Argentinas conquistam direito ao aborto seguro e gratuito

Após 15 anos de mobilização da Campanha Nacional pelo Aborto Legal, Seguro e Gratuito, a Argentina encerra 2020 liberando esse direito às mulheres e à saúde pública em todo país.

O Projeto de Lei pela Interrupção Voluntária da Gravidez (IVE na sigla em espanhol) chegou ao Senado em 2018, quando passou por um duro embate e derrota. Mas na última terça (29), a matéria em votação veio do governo do presidente Alberto Fernández, em cumprimento à promessa feita durante a campanha, de legalizar o aborto até o final de seu primeiro ano de mandato.

Após mais de 10 horas de exaustivo debate, idas e vindas, e com pressão maciça das mulheres, o painel do Senado registrou às 4h13 desta quarta-feira (30), 38 votos favoráveis, 29 contrários e uma abstenção ao projeto que legaliza o aborto até a 14ª semana de gestação. Como a notícia mais esperada do ano, a comemoração a uma das maiores conquistas das mulheres teve gritos e abraço coletivo.

Argentina está agora posicionada ao lado de Cuba, primeiro país da América Latina a legalizar o aborto sem restrições, Uruguai e a Cidade do México. Ficamos felizes por nossas hermanas e nessa luta nos revigoramos para intensificar a nossa luta no Brasil, onde a interrupção voluntária da gestação ainda é crime, com penas previstas de um a três anos detenção para a gestante, e de um a quatro anos de reclusão para o médico ou qualquer outra pessoa que realize o procedimento.

Em pleno século 21, o SUS registrou somente no ano passado cerca de 195 mil internações por aborto (espontâneos e por decisão judicial ou médica). A média é de 535 internações por dia. Já os abortos por motivos previstos em lei, previstos quando há risco de vida para a mulher, resultante de estupro e em gestação de feto anencefálico, são minoria.

Desigualdade de informação e desigualdade social. Duas faces da mesma moeda.

A possibilidade de ter informação e recursos para a interrupção voluntária da gravidez está diretamente ligada a melhores índices de saúde, enquanto o avanço de governos conservadores na região e da maior influência política de movimentos fundamentalistas, como no Brasil, geram maior vulneração de direitos, maior taxa de mortalidade por abortos inseguros e de partos forçados.

As principais vítimas fatais em decorrência de complicações por aborto são mulheres negras. Entre 2009 e 2018, o SUS registrou oficialmente 721 mortes de mulheres por aborto. A cada 10 que morreram, 6 eram pretas ou pardas.
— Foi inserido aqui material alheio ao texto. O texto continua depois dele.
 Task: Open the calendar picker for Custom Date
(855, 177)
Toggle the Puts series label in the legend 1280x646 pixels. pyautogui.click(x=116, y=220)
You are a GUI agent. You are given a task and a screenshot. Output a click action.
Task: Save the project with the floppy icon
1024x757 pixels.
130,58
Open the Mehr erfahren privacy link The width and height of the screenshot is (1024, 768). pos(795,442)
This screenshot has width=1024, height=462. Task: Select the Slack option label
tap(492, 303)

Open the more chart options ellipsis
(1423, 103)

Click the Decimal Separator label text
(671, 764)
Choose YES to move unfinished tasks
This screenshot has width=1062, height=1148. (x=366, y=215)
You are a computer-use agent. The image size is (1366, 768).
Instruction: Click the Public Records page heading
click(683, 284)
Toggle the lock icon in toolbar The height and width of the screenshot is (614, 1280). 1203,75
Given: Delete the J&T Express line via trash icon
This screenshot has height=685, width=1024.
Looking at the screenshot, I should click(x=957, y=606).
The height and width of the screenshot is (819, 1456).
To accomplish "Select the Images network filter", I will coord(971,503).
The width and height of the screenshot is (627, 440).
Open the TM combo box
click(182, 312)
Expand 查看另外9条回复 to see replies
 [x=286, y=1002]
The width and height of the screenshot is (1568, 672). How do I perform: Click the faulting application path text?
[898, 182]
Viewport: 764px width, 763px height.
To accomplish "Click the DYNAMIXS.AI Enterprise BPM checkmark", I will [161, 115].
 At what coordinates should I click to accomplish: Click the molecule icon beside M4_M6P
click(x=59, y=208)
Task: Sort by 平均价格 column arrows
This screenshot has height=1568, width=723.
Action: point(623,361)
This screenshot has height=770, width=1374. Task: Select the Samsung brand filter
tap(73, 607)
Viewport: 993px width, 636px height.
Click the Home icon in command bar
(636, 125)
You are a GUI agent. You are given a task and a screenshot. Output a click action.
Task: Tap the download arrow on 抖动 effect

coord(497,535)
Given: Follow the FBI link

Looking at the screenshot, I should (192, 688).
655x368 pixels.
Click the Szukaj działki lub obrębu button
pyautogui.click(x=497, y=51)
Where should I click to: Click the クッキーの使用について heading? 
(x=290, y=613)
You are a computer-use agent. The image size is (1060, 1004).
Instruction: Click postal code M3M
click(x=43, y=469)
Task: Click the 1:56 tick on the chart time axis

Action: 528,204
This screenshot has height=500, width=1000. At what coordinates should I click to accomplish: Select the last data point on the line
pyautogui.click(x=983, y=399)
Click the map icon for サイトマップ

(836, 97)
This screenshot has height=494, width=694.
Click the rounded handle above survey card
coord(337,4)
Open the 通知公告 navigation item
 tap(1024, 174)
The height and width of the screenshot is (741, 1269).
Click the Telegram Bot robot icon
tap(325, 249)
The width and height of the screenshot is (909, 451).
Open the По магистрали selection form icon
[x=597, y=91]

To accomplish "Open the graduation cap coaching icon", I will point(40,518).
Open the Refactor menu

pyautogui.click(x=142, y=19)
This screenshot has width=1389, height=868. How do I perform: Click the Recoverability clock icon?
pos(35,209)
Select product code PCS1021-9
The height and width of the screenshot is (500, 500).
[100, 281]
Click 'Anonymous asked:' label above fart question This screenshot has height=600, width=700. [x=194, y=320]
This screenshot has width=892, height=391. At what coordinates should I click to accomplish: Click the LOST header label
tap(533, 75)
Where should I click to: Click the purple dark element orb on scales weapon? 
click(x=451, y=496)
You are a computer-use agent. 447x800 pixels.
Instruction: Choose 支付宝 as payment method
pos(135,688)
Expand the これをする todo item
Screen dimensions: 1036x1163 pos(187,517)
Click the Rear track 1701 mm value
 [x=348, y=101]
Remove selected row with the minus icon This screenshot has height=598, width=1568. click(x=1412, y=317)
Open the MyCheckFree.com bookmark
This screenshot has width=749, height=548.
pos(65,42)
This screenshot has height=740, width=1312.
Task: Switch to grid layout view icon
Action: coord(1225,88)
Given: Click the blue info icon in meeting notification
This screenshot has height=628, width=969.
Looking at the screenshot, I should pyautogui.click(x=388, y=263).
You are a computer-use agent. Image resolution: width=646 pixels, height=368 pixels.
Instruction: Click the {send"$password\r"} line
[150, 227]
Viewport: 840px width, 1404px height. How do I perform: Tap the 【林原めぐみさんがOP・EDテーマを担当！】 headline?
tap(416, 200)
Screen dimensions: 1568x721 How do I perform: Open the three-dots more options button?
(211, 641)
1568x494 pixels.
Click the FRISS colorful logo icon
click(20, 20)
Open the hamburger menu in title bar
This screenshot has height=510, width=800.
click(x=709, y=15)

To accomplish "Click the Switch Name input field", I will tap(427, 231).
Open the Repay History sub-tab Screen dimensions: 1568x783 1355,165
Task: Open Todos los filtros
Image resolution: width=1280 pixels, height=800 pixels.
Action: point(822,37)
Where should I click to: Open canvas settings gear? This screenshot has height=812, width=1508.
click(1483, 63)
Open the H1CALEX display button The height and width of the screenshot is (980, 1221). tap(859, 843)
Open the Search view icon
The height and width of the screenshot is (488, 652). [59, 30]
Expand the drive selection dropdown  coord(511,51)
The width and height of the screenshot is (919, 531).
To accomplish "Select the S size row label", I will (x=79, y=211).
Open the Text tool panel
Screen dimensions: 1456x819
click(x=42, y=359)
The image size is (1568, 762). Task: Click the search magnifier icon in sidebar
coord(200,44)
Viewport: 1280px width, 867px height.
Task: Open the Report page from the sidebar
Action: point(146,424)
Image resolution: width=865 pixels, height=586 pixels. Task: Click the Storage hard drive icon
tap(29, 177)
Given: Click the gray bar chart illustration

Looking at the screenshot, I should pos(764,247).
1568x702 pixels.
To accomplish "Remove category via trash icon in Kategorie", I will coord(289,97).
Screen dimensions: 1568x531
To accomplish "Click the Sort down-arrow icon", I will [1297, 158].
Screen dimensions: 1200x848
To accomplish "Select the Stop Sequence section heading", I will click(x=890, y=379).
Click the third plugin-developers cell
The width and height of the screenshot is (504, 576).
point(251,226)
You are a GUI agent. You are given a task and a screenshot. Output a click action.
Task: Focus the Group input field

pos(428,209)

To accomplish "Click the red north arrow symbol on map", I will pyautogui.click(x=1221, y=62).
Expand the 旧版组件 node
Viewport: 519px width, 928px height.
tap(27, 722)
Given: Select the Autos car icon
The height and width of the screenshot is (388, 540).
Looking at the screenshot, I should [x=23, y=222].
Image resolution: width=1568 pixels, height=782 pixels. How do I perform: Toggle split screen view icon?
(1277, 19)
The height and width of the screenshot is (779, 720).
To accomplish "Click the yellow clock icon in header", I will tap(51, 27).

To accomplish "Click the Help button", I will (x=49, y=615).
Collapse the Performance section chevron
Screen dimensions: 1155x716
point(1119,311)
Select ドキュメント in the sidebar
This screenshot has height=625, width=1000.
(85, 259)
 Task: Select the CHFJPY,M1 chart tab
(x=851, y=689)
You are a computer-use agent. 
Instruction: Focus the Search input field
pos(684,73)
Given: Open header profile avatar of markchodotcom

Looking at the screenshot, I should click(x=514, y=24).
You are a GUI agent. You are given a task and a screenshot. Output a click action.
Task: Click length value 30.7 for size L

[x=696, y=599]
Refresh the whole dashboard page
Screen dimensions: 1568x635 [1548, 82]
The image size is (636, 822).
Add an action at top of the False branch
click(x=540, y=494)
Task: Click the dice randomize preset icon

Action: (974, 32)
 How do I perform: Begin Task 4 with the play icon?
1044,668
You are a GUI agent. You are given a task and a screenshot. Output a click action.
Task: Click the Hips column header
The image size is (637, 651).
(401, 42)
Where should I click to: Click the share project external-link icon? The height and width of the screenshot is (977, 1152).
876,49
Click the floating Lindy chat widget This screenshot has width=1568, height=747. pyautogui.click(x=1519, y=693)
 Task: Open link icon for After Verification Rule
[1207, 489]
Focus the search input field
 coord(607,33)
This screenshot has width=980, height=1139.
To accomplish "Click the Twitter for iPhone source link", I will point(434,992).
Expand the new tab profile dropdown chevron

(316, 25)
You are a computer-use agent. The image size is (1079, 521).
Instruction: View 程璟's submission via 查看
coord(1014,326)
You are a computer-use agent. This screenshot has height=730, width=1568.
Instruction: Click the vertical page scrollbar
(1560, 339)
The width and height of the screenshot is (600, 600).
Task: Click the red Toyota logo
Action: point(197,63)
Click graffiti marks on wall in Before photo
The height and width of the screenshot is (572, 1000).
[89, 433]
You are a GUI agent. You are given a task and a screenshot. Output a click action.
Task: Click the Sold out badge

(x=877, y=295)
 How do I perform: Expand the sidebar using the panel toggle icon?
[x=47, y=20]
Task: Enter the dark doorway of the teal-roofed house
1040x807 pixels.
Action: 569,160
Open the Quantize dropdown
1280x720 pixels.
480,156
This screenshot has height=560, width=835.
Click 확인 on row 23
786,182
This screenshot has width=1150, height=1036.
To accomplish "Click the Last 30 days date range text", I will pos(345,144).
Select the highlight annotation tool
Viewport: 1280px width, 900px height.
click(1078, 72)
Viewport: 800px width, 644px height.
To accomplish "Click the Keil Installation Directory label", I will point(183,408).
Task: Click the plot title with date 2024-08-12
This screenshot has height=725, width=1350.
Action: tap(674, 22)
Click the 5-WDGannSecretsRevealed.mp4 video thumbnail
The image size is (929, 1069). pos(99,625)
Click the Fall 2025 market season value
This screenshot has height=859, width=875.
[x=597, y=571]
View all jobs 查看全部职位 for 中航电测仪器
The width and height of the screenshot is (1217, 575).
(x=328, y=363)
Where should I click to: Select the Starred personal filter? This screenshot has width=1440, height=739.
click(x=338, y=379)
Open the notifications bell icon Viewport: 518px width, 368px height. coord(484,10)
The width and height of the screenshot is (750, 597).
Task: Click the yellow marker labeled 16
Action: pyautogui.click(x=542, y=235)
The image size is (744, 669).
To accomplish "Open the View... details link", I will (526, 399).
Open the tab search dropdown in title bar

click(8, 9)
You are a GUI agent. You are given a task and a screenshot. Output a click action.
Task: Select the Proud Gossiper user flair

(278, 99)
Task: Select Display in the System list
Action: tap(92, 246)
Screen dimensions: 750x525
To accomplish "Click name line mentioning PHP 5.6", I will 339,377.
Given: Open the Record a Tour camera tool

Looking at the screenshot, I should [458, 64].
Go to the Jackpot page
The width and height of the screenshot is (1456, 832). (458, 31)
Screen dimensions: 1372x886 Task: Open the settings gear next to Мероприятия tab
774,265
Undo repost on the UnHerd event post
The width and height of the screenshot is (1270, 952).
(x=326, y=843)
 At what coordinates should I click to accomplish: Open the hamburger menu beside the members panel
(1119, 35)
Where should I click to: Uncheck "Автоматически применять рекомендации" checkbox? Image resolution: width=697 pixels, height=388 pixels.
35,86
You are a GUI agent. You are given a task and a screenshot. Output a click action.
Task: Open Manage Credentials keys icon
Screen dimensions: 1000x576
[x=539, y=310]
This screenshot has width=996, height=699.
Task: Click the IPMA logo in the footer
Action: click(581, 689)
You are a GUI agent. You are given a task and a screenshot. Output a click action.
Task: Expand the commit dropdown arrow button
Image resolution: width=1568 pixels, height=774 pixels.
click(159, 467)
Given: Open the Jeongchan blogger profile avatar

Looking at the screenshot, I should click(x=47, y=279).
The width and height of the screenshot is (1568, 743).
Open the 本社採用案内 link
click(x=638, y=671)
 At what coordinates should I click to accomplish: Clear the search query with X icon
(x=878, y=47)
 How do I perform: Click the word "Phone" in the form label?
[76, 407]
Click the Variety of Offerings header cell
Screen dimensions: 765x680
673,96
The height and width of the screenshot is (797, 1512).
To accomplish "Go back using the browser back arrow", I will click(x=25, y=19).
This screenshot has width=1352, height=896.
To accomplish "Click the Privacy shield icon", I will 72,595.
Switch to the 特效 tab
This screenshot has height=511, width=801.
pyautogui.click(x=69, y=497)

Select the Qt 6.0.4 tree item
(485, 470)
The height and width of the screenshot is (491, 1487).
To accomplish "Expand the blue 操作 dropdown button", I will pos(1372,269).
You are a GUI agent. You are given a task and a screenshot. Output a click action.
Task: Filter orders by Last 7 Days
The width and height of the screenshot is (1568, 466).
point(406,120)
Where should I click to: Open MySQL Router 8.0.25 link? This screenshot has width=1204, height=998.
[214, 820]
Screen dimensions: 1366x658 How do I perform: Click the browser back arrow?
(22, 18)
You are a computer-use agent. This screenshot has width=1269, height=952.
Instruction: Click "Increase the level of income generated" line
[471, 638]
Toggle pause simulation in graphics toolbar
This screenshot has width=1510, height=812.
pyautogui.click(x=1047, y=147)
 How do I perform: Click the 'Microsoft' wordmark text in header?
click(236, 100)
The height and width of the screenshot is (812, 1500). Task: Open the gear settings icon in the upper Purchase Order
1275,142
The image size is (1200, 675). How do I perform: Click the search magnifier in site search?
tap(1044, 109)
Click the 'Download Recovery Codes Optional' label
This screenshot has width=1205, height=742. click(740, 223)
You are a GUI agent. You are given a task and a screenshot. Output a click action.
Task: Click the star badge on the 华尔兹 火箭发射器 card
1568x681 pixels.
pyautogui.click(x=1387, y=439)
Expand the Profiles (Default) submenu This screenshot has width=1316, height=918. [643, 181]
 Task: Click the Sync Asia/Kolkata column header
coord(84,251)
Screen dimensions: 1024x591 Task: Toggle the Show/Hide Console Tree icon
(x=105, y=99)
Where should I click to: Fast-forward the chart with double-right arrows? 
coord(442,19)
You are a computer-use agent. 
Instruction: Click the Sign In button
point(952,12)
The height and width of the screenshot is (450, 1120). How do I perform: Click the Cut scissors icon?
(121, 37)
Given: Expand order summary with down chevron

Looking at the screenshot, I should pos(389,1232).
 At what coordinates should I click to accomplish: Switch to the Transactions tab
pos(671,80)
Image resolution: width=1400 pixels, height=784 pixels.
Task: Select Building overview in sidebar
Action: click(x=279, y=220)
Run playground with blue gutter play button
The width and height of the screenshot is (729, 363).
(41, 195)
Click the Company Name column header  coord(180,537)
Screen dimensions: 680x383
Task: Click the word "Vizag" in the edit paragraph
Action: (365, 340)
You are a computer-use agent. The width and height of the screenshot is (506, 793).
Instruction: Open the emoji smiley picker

"Sem dúvida é um tema difícil, doloroso e que muitas pessoas preferem varrer pra debaixo do tapete, ou simplesmente dizer que são contra sem debater a questão, que é de saúde pública, educação e informação. Apesar de muito tabu na discussão, muitas pessoas fazem em silêncio, em lugares seguros, sem constrangimento e seguem a vida. Sobreviver a um aborto é um privilégio de classe, como afirma um dos materiais da campanha pela legalização do aborto na Argentina. Sim, as mulheres vão continuar realizando abortos independente da legislação e da opinião pública", avalia Luba Melo, secretária da Mulher Trabalhadora do Sindsep-SP e coordenadora do Comitê Mundial de Mulheres da ISP.

O aborto será severamente punido, com a vida até – quando realizado de forma insegura –, se se tratar de uma mulher pertencente a camadas mais pobres. Portanto, é uma questão social. Os números confirmam isso. Uma em cada cinco mulheres aos 40 anos já realizou um aborto no Brasil, o equivalente a cerca de 4,7 milhões de mulheres.

Nossa expectativa é que o avanço obtido na Argentina pela lei cause um grande impacto regional, pela vida das mulheres.